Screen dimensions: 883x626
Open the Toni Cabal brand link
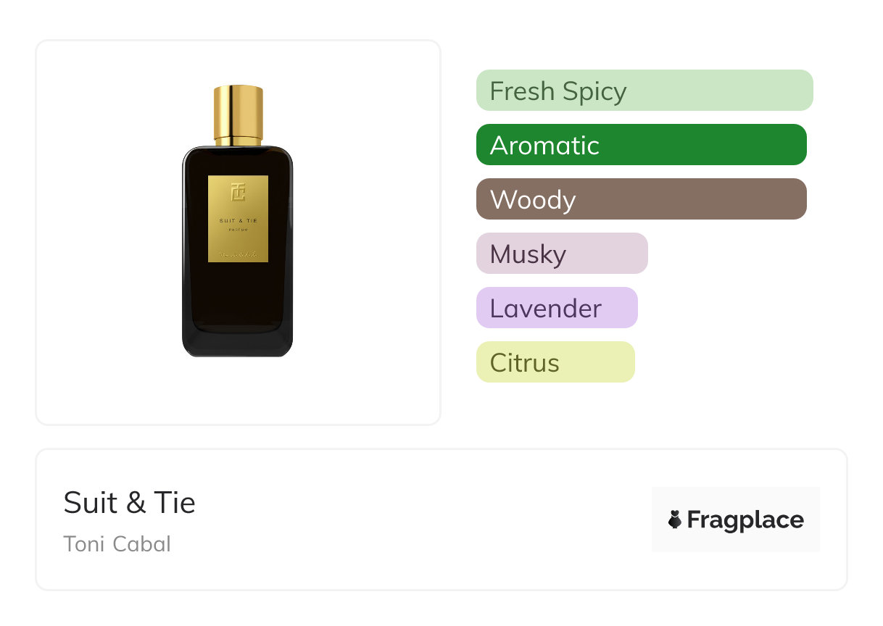117,543
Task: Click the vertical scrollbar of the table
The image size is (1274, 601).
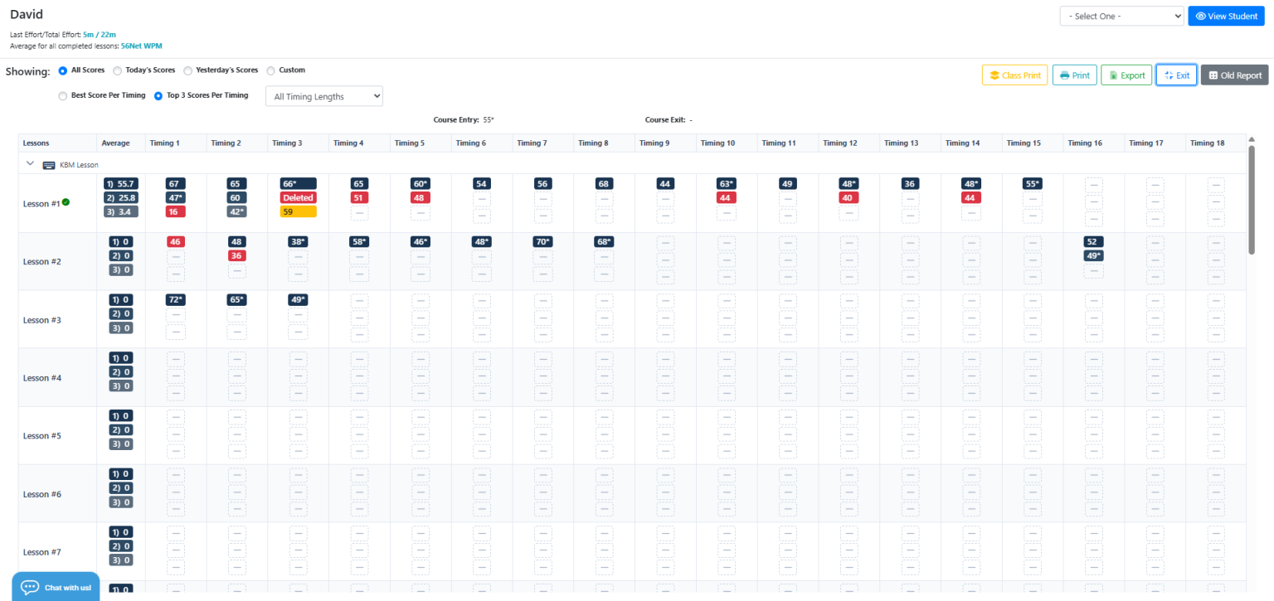Action: point(1252,199)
•••••
Retype word for word all the material given above, and keep the pictures out.

YOUR RESPONSE
Screen dimensions: 883x626
Open the Toni Cabal brand link
117,543
Task: Click the vertical scrollbar of the table
The image size is (1274, 601).
Action: point(1252,199)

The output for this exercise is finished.